- Markshire PCs:
“Entry 7 ~
I presume it is only the question of time until one must ask themselves the query: “What is my lot in life? Throughout the years my form has been awash with countless experienced gathered up by my senses… the blood of my father and mother wrought the parchment that my portrait has been painted on, but to what avail? Am I just another in the endless cycle of life and death, and in the blink of a Fate’s eye I will be nothing more than bone and dust? What is the purpose in this transition-of-a-life in the mortal world?” It is long since that I have procured an answer to myself for the latter of the questions. Or, at the very least, it has been an elimination of a possible choice of answers: I am not here to pander to the will of the gods. What they scribe to be my purpose after they have enfettered my spirit will be up to them to decide, as I doubt I will have the power to rebel, but while I walk this frozen ground on my own accord I will heed no prophecies.
Who am I, then, this wandering soul in a fleshy shell? What will I do with my hollow rebellion? In my retort, it would be nothing short of blind ignorance to forget my station as a weaver of spells. Yet, even amongst others of my kind, my role of a wizard floods a certain undeniable niche. This position is best explained by alluding to the infamous musing – “If you give a man a fish, you feed him for a day. If you teach a man to fish, you feed him for his life.” In mentioning those words, it would be a disservice not to throw in an additional piece of satire that my ears have happened upon during my travels: “…and if you teach a man of the gods, be assured that he will die praying for a fish.” I know not which philosopher’s lips have shared those past few syllables, but I must thank him for more than a single smile that I’ve experienced. However, I dance around the verdict I’ve attained. These men mentioned in the proverb could just as easily be replaced with the titles attributed to the castes of casters.
The cleric and the druid, servants of the divines whether they pray from a stone temple or a grassy knoll, they have been given their fish. They are given their fish daily, and they dare not bite the hand that feeds them. The sorcerer, he has been given his fish at birth… it is a large fish, and it will satiate his hunger for as long as he lives, but he dares not guide his vessel into the vaulting waves of the sea. The fishermen on the ocean of magic is the wizard. When the gods fall as have the primordial giants before them, we will still cast our lines. When the dragons wither into the folds of time and their bloodlines run as thin as water, we will still heave our nets. Until the deeps of magic cease to exist, there will be ones who seek the deeps for answers.
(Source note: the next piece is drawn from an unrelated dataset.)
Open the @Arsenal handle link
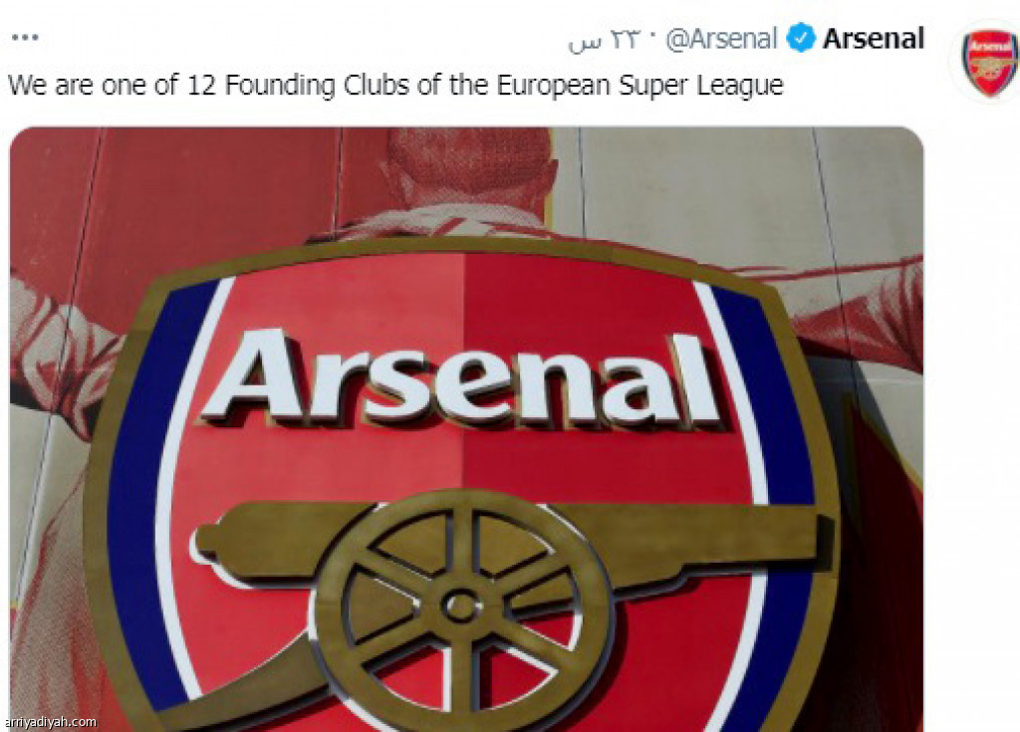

So what is this lot in life, to be a fisherman until the hemp lines turn palms to leather and the salt nestles in the cracks of skin? Just as fish’s meat feeds the body, the quest for arcane knowledge feed our souls. The fisherman asks not “should I go out an fish today?”. He knows the answer: without the fish, he would starve. Likewise, without our never-ending quest for the secrets beneath the waves, our egos and spirits would grow hollow. That is our lot in life; that is the source of our meaning. To fish; to practice the art of casting lines beneath the waves; to discover new breeds of fish and to offer our catch to our coastal village of fellow fishermen. Why ask “but what of tomorrow?” when the ocean still teems with mystery?”